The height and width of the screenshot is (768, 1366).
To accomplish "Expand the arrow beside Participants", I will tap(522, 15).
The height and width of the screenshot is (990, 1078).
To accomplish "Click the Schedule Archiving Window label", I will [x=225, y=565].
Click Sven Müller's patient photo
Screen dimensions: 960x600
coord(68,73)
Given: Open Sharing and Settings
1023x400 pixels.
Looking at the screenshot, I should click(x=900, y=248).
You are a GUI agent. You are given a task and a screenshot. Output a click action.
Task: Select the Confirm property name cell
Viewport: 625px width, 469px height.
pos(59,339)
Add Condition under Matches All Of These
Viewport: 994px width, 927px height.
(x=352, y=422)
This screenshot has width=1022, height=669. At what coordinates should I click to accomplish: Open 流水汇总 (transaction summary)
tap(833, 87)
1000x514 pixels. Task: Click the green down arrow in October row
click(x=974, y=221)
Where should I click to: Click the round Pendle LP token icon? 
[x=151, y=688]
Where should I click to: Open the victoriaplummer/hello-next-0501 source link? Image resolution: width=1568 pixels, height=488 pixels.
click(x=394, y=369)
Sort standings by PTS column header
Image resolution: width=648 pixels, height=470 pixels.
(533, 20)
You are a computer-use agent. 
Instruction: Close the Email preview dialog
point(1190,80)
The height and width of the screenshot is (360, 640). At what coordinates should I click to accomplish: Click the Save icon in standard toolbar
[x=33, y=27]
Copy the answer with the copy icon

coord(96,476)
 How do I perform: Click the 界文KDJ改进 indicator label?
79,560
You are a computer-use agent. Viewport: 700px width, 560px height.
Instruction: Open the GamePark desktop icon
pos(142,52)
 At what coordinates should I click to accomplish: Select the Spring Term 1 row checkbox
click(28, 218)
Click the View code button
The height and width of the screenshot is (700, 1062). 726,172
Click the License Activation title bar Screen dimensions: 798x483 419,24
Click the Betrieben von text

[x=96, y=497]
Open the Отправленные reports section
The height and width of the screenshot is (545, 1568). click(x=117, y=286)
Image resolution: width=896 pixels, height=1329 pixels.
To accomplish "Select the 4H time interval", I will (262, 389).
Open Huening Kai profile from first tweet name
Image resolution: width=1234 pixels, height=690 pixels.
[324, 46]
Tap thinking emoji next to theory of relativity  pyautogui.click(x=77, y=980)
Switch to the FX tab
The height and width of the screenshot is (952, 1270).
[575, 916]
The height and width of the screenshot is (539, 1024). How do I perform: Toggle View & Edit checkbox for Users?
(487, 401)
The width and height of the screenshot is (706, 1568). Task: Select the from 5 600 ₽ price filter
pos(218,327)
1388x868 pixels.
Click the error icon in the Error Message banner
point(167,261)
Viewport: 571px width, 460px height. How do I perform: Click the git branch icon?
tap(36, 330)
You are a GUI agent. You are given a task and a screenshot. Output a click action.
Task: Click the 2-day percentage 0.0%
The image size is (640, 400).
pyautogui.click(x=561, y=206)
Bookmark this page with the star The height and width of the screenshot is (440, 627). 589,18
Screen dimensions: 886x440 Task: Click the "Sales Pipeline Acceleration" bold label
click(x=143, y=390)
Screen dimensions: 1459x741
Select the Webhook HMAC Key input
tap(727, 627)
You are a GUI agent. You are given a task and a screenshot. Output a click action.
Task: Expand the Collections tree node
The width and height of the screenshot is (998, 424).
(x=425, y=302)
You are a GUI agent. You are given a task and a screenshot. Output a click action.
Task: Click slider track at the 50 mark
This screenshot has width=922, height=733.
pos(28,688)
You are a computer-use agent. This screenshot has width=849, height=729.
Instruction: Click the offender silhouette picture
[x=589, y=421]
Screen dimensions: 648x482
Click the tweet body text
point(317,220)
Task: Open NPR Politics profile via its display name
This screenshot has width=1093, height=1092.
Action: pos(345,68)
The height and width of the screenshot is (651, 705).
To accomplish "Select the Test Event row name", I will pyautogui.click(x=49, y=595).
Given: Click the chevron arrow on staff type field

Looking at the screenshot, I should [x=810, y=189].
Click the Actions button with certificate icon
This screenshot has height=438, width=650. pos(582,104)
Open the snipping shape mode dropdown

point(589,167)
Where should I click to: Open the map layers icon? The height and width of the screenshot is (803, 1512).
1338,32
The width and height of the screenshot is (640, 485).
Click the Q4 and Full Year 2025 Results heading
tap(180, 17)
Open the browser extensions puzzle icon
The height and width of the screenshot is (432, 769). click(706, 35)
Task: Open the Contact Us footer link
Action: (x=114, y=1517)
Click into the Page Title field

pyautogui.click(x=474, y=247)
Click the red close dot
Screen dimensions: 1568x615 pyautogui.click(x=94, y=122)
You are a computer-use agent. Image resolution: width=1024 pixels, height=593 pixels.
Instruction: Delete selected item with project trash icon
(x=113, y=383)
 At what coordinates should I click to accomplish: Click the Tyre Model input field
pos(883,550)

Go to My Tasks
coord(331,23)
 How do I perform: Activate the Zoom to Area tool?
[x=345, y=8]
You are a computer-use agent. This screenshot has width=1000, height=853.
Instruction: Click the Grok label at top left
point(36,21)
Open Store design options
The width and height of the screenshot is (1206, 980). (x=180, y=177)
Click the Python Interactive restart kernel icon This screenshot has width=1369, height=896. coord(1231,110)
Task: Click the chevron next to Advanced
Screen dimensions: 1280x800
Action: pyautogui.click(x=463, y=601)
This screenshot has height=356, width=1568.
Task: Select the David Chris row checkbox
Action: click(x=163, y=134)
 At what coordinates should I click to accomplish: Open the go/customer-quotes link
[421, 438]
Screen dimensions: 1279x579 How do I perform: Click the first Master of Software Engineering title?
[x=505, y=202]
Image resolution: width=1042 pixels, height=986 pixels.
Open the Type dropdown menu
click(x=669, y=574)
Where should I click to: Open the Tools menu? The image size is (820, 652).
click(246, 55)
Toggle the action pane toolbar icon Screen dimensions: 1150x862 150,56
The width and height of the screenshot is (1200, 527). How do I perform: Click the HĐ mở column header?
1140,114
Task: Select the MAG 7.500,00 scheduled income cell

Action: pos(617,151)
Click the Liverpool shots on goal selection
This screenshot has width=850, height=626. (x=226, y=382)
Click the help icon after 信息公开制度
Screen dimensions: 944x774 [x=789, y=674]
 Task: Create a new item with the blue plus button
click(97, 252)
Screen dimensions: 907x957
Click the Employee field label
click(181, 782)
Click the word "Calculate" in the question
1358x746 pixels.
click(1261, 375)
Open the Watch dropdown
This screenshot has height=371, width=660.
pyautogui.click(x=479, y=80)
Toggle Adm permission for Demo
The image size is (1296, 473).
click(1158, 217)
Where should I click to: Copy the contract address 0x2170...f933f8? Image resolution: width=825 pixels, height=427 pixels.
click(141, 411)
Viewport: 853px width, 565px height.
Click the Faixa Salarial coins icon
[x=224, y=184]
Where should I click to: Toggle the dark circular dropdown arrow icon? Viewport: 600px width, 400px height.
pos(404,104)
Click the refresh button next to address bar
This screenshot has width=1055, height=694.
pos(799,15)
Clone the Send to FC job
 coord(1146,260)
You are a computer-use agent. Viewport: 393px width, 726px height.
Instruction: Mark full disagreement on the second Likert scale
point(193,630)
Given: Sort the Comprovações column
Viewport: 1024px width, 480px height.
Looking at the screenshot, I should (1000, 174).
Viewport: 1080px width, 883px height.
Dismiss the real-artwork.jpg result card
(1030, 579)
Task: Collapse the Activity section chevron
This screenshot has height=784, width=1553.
◇ ◇ ◇ ◇
**ACTIVITY:**
Retype the records above exactly as they appear.

**ANSWER TO THIS EXERCISE:**
The height and width of the screenshot is (768, 1366).
To accomplish "Expand the arrow beside Participants", I will tap(522, 15).
The height and width of the screenshot is (990, 1078).
To accomplish "Click the Schedule Archiving Window label", I will [x=225, y=565].
Click Sven Müller's patient photo
Screen dimensions: 960x600
coord(68,73)
Given: Open Sharing and Settings
1023x400 pixels.
Looking at the screenshot, I should click(x=900, y=248).
You are a GUI agent. You are given a task and a screenshot. Output a click action.
Task: Select the Confirm property name cell
Viewport: 625px width, 469px height.
pos(59,339)
Add Condition under Matches All Of These
Viewport: 994px width, 927px height.
(x=352, y=422)
This screenshot has width=1022, height=669. At what coordinates should I click to accomplish: Open 流水汇总 (transaction summary)
tap(833, 87)
1000x514 pixels. Task: Click the green down arrow in October row
click(x=974, y=221)
Where should I click to: Click the round Pendle LP token icon? 
[x=151, y=688]
Where should I click to: Open the victoriaplummer/hello-next-0501 source link? Image resolution: width=1568 pixels, height=488 pixels.
click(x=394, y=369)
Sort standings by PTS column header
Image resolution: width=648 pixels, height=470 pixels.
(533, 20)
You are a computer-use agent. 
Instruction: Close the Email preview dialog
point(1190,80)
The height and width of the screenshot is (360, 640). At what coordinates should I click to accomplish: Click the Save icon in standard toolbar
[x=33, y=27]
Copy the answer with the copy icon

coord(96,476)
 How do I perform: Click the 界文KDJ改进 indicator label?
79,560
You are a computer-use agent. Viewport: 700px width, 560px height.
Instruction: Open the GamePark desktop icon
pos(142,52)
 At what coordinates should I click to accomplish: Select the Spring Term 1 row checkbox
click(28, 218)
Click the View code button
The height and width of the screenshot is (700, 1062). 726,172
Click the License Activation title bar Screen dimensions: 798x483 419,24
Click the Betrieben von text

[x=96, y=497]
Open the Отправленные reports section
The height and width of the screenshot is (545, 1568). click(x=117, y=286)
Image resolution: width=896 pixels, height=1329 pixels.
To accomplish "Select the 4H time interval", I will (262, 389).
Open Huening Kai profile from first tweet name
Image resolution: width=1234 pixels, height=690 pixels.
[324, 46]
Tap thinking emoji next to theory of relativity  pyautogui.click(x=77, y=980)
Switch to the FX tab
The height and width of the screenshot is (952, 1270).
[575, 916]
The height and width of the screenshot is (539, 1024). How do I perform: Toggle View & Edit checkbox for Users?
(487, 401)
The width and height of the screenshot is (706, 1568). Task: Select the from 5 600 ₽ price filter
pos(218,327)
1388x868 pixels.
Click the error icon in the Error Message banner
point(167,261)
Viewport: 571px width, 460px height. How do I perform: Click the git branch icon?
tap(36, 330)
You are a GUI agent. You are given a task and a screenshot. Output a click action.
Task: Click the 2-day percentage 0.0%
The image size is (640, 400).
pyautogui.click(x=561, y=206)
Bookmark this page with the star The height and width of the screenshot is (440, 627). 589,18
Screen dimensions: 886x440 Task: Click the "Sales Pipeline Acceleration" bold label
click(x=143, y=390)
Screen dimensions: 1459x741
Select the Webhook HMAC Key input
tap(727, 627)
You are a GUI agent. You are given a task and a screenshot. Output a click action.
Task: Expand the Collections tree node
The width and height of the screenshot is (998, 424).
(x=425, y=302)
You are a GUI agent. You are given a task and a screenshot. Output a click action.
Task: Click slider track at the 50 mark
This screenshot has width=922, height=733.
pos(28,688)
You are a computer-use agent. This screenshot has width=849, height=729.
Instruction: Click the offender silhouette picture
[x=589, y=421]
Screen dimensions: 648x482
Click the tweet body text
point(317,220)
Task: Open NPR Politics profile via its display name
This screenshot has width=1093, height=1092.
Action: pos(345,68)
The height and width of the screenshot is (651, 705).
To accomplish "Select the Test Event row name", I will pyautogui.click(x=49, y=595).
Given: Click the chevron arrow on staff type field

Looking at the screenshot, I should [x=810, y=189].
Click the Actions button with certificate icon
This screenshot has height=438, width=650. pos(582,104)
Open the snipping shape mode dropdown

point(589,167)
Where should I click to: Open the map layers icon? The height and width of the screenshot is (803, 1512).
1338,32
The width and height of the screenshot is (640, 485).
Click the Q4 and Full Year 2025 Results heading
tap(180, 17)
Open the browser extensions puzzle icon
The height and width of the screenshot is (432, 769). click(706, 35)
Task: Open the Contact Us footer link
Action: (x=114, y=1517)
Click into the Page Title field

pyautogui.click(x=474, y=247)
Click the red close dot
Screen dimensions: 1568x615 pyautogui.click(x=94, y=122)
You are a computer-use agent. Image resolution: width=1024 pixels, height=593 pixels.
Instruction: Delete selected item with project trash icon
(x=113, y=383)
 At what coordinates should I click to accomplish: Click the Tyre Model input field
pos(883,550)

Go to My Tasks
coord(331,23)
 How do I perform: Activate the Zoom to Area tool?
[x=345, y=8]
You are a computer-use agent. This screenshot has width=1000, height=853.
Instruction: Click the Grok label at top left
point(36,21)
Open Store design options
The width and height of the screenshot is (1206, 980). (x=180, y=177)
Click the Python Interactive restart kernel icon This screenshot has width=1369, height=896. coord(1231,110)
Task: Click the chevron next to Advanced
Screen dimensions: 1280x800
Action: pyautogui.click(x=463, y=601)
This screenshot has height=356, width=1568.
Task: Select the David Chris row checkbox
Action: click(x=163, y=134)
 At what coordinates should I click to accomplish: Open the go/customer-quotes link
[421, 438]
Screen dimensions: 1279x579 How do I perform: Click the first Master of Software Engineering title?
[x=505, y=202]
Image resolution: width=1042 pixels, height=986 pixels.
Open the Type dropdown menu
click(x=669, y=574)
Where should I click to: Open the Tools menu? The image size is (820, 652).
click(246, 55)
Toggle the action pane toolbar icon Screen dimensions: 1150x862 150,56
The width and height of the screenshot is (1200, 527). How do I perform: Click the HĐ mở column header?
1140,114
Task: Select the MAG 7.500,00 scheduled income cell

Action: pos(617,151)
Click the Liverpool shots on goal selection
This screenshot has width=850, height=626. (x=226, y=382)
Click the help icon after 信息公开制度
Screen dimensions: 944x774 [x=789, y=674]
 Task: Create a new item with the blue plus button
click(97, 252)
Screen dimensions: 907x957
Click the Employee field label
click(181, 782)
Click the word "Calculate" in the question
1358x746 pixels.
click(1261, 375)
Open the Watch dropdown
This screenshot has height=371, width=660.
pyautogui.click(x=479, y=80)
Toggle Adm permission for Demo
The image size is (1296, 473).
click(1158, 217)
Where should I click to: Copy the contract address 0x2170...f933f8? Image resolution: width=825 pixels, height=427 pixels.
click(141, 411)
Viewport: 853px width, 565px height.
Click the Faixa Salarial coins icon
[x=224, y=184]
Where should I click to: Toggle the dark circular dropdown arrow icon? Viewport: 600px width, 400px height.
pos(404,104)
Click the refresh button next to address bar
This screenshot has width=1055, height=694.
pos(799,15)
Clone the Send to FC job
 coord(1146,260)
You are a computer-use agent. Viewport: 393px width, 726px height.
Instruction: Mark full disagreement on the second Likert scale
point(193,630)
Given: Sort the Comprovações column
Viewport: 1024px width, 480px height.
Looking at the screenshot, I should (1000, 174).
Viewport: 1080px width, 883px height.
Dismiss the real-artwork.jpg result card
(1030, 579)
Task: Collapse the Activity section chevron
This screenshot has height=784, width=1553.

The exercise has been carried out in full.